_Supplied data_:
========
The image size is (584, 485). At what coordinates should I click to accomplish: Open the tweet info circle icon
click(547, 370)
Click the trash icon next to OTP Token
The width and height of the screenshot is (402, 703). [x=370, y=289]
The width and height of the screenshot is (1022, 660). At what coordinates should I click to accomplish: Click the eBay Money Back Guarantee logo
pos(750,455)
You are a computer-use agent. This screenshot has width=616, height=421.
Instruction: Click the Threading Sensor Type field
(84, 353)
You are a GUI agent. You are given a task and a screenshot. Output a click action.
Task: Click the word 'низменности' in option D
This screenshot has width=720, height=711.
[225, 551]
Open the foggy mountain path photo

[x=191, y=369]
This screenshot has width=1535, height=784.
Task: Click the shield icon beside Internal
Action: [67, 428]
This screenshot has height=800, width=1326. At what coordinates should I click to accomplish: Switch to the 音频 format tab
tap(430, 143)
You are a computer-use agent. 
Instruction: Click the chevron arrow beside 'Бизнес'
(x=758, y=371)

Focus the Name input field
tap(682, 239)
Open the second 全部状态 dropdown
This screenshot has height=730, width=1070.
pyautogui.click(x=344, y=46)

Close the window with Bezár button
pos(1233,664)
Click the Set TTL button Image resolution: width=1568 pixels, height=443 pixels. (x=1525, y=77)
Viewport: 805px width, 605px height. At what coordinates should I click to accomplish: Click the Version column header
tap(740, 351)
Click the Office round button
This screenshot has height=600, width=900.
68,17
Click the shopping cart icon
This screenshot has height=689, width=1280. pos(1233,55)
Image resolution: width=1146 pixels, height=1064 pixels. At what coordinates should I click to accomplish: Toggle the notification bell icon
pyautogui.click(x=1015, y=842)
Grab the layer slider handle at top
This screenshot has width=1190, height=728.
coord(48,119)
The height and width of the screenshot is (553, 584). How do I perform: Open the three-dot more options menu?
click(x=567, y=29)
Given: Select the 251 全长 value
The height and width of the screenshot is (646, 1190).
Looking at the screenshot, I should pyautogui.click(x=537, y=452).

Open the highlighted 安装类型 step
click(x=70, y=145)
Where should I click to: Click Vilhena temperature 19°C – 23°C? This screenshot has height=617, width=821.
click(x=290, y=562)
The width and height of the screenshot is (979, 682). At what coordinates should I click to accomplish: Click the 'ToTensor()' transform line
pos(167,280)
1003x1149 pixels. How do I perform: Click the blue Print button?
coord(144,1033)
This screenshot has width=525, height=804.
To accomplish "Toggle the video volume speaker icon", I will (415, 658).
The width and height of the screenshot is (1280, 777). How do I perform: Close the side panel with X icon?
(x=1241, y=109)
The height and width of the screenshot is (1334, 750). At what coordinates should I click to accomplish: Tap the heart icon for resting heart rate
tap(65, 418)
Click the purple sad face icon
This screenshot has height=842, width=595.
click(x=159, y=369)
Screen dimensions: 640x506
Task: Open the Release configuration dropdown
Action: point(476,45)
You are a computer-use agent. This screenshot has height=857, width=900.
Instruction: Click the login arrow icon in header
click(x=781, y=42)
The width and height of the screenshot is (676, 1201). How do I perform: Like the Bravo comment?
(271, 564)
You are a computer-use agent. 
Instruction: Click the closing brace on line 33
========
_Your goal_: With nothing added or dropped, write out the listing again.

_The answer_:
The image size is (584, 485). At what coordinates should I click to accomplish: Open the tweet info circle icon
click(547, 370)
Click the trash icon next to OTP Token
The width and height of the screenshot is (402, 703). [x=370, y=289]
The width and height of the screenshot is (1022, 660). At what coordinates should I click to accomplish: Click the eBay Money Back Guarantee logo
pos(750,455)
You are a computer-use agent. This screenshot has width=616, height=421.
Instruction: Click the Threading Sensor Type field
(84, 353)
You are a GUI agent. You are given a task and a screenshot. Output a click action.
Task: Click the word 'низменности' in option D
This screenshot has width=720, height=711.
[225, 551]
Open the foggy mountain path photo

[x=191, y=369]
This screenshot has width=1535, height=784.
Task: Click the shield icon beside Internal
Action: [67, 428]
This screenshot has height=800, width=1326. At what coordinates should I click to accomplish: Switch to the 音频 format tab
tap(430, 143)
You are a computer-use agent. 
Instruction: Click the chevron arrow beside 'Бизнес'
(x=758, y=371)

Focus the Name input field
tap(682, 239)
Open the second 全部状态 dropdown
This screenshot has height=730, width=1070.
pyautogui.click(x=344, y=46)

Close the window with Bezár button
pos(1233,664)
Click the Set TTL button Image resolution: width=1568 pixels, height=443 pixels. (x=1525, y=77)
Viewport: 805px width, 605px height. At what coordinates should I click to accomplish: Click the Version column header
tap(740, 351)
Click the Office round button
This screenshot has height=600, width=900.
68,17
Click the shopping cart icon
This screenshot has height=689, width=1280. pos(1233,55)
Image resolution: width=1146 pixels, height=1064 pixels. At what coordinates should I click to accomplish: Toggle the notification bell icon
pyautogui.click(x=1015, y=842)
Grab the layer slider handle at top
This screenshot has width=1190, height=728.
coord(48,119)
The height and width of the screenshot is (553, 584). How do I perform: Open the three-dot more options menu?
click(x=567, y=29)
Given: Select the 251 全长 value
The height and width of the screenshot is (646, 1190).
Looking at the screenshot, I should pyautogui.click(x=537, y=452).

Open the highlighted 安装类型 step
click(x=70, y=145)
Where should I click to: Click Vilhena temperature 19°C – 23°C? This screenshot has height=617, width=821.
click(x=290, y=562)
The width and height of the screenshot is (979, 682). At what coordinates should I click to accomplish: Click the 'ToTensor()' transform line
pos(167,280)
1003x1149 pixels. How do I perform: Click the blue Print button?
coord(144,1033)
This screenshot has width=525, height=804.
To accomplish "Toggle the video volume speaker icon", I will (415, 658).
The width and height of the screenshot is (1280, 777). How do I perform: Close the side panel with X icon?
(x=1241, y=109)
The height and width of the screenshot is (1334, 750). At what coordinates should I click to accomplish: Tap the heart icon for resting heart rate
tap(65, 418)
Click the purple sad face icon
This screenshot has height=842, width=595.
click(x=159, y=369)
Screen dimensions: 640x506
Task: Open the Release configuration dropdown
Action: point(476,45)
You are a computer-use agent. This screenshot has height=857, width=900.
Instruction: Click the login arrow icon in header
click(x=781, y=42)
The width and height of the screenshot is (676, 1201). How do I perform: Like the Bravo comment?
(271, 564)
You are a computer-use agent. 
Instruction: Click the closing brace on line 33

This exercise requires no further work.